Nel suo parere pubblicato a marzo 2015 l’Autorità ha indicato l’inclusione, tra le materie destinatarie di incentivi economici per la produzione di energia rinnovabile e biocarburanti, della sansa di oliva come generatrice delle rilevanti distorsioni sui mercati dei prodotti per i quali si utilizza la sansa come fattore produttivo. La sansa, secondo l’Autority, è infatti un sottoprodotto della lavorazione dell’olio di oliva con impiego alternativo a quello energetico, ad esempio per la produzione dell’olio di sansa. Gli incentivi economici per l’utilizzo della sansa a fini energetici potrebbero comportare una crescita artificiosa dei prezzi della sansa, turbando le condizioni di approvvigionamento degli altri settori industriali, soprattutto quello alimentare, che ricorrono alla stessa materia prima.
Gli incentivi alla sansa di oliva sono previsti dal decreto 6 luglio 2012 che attua il D.Lgs n.28 del 2011, a sua volta di recepimento della direttiva 2009/28/CE. La sansa è tra le materie incentivate con il meccanismo del double counting: il contributo dei biocarburanti prodotti da rifiuti e sottoprodotti è equivalente all’immissione in consumo di una quantità pari a due volte l’immissione in consumo di altri biocarburanti. Mentre per la produzione elettrica i sottoprodotti (sanse, sanse di oliva disoleata) sono esplicitamente citati tra quelli utilizzabili negli impianti a biomasse e biogas per l’accesso agli incentivi.
Quanto affermato è privo di fondamento: basti ricordare che il prezzo di mercato della sansa è fatto dalla domanda per usi agroalimentari e non dagli usi per produzioni di energia da biomasse. Il mercato della sansa ottenuta dalla molitura delle olive vale mediamente circa 100 milioni di € se si considera il prezzo che viene pagato ai frantoiani dagli impianti di produzione energia per il ritiro e l’utilizzo della sansa.

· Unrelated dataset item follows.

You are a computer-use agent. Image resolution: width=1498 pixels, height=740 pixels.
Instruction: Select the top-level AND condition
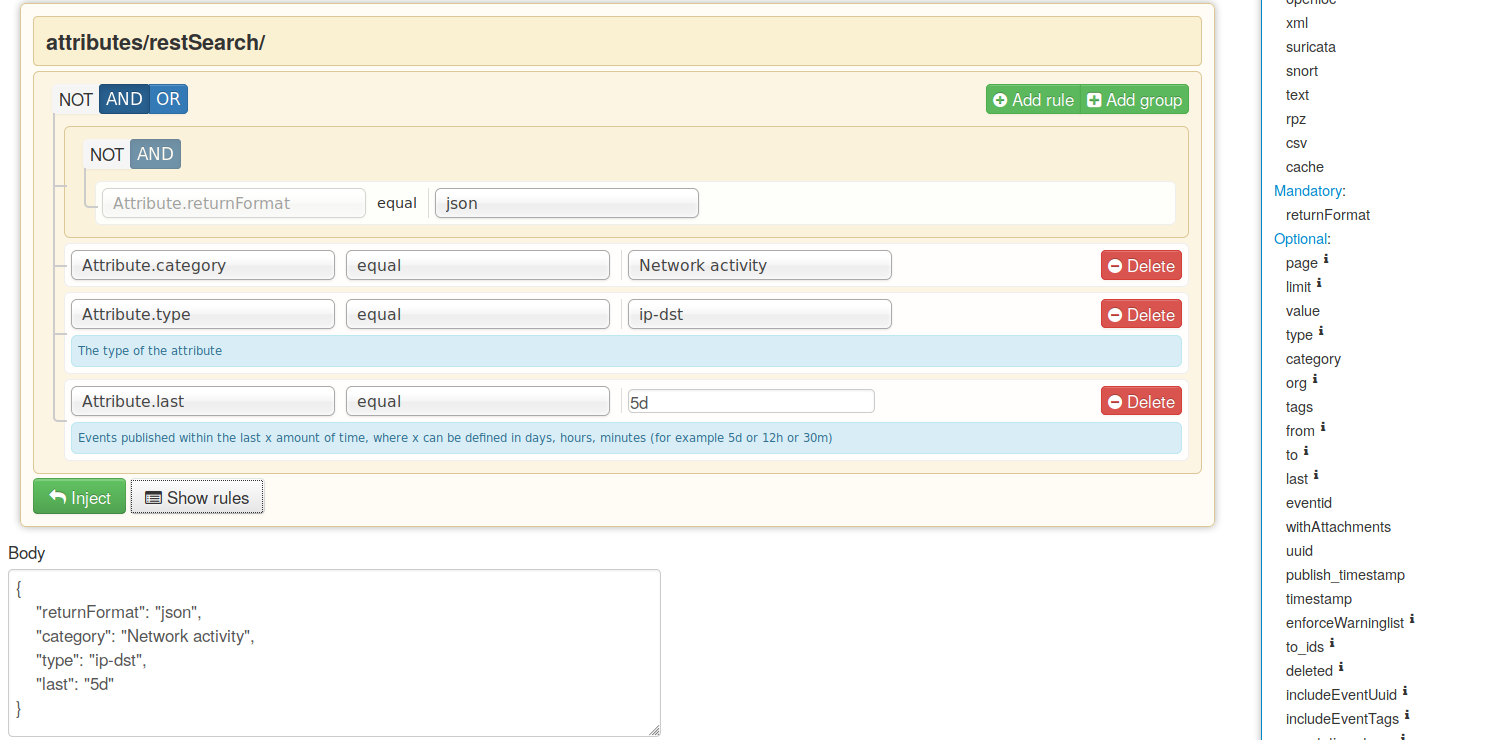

Inoltre l’intervento dell’Antitrust non ha tenuto conto del fatto che l’utilizzo delle sanse esauste come biomassa per la produzione di energia ha risolto il grave problema dell’eliminazione di un rifiuto inquinante che prima avveniva quasi esclusivamente attraverso lo spargimento sui terreni.
Il parere appare chiaramente finalizzato a difendere la posizione dei sansifici che ritirano dai frantoi la sansa non esausta per la successiva utilizzazione e sfruttamento per ottenere olio di sansa alimentare e altri prodotti, per poi cedere agli impianti che utilizzano biomasse, la sansa esausta. I sansifici industriali operano in una vera e propria posizione oligopolistica: sono pochi anche nelle regioni maggiormente olivicole come Sicilia e Puglia per cui corrispondono ai frantoiani un prezzo simbolico per la sansa ritirata o, meglio, consegnata nei loro stabilimenti con spese di trasporto a carico dei frantoiani stessi. Dal momento in cui per lo smaltimento delle sanse è stata prevista anche la cessione a un impianto di produzione di energie da biomasse, si è avviato il circuito diretto tra frantoi e impianti di utilizzo di biomasse. Il flusso è stato favorito dal fatto che lo smaltimento risolve problemi di natura ambientale e soprattutto dal fatto che la sansa viene pagata circa 60 €/q: finalmente un’entrata per i frantoiani.
Sembra evidente, quindi, che allorquando l’Antitrust parla di alterazione del mercato si riferisce a quello dei sansifici che ora devono pagare la sansa a un prezzo congruo.
Ciò è stato posto chiaramente in evidenza nel documento delle Associazioni dove si afferma che “assolutamente fuorviante appare fondare la competenza ad intervenire nel merito fondandosi, come fa l’Autorità, su una possibile crescita artificiosa del prezzo di mercato della sansa, evento questo solo ipotetico ed al momento non comprovabile né a proposito della sua concretezza, né per quanto concerne le eventuali cause, che possono ipotizzarsi anche diverse da quelle della utilizzazione per fini energetici (ad esempio come sta avvenendo per la rarefazione del residuo di lavorazione in quanto minore è la quantità delle olive trasformate a causa di un cattivo raccolto).”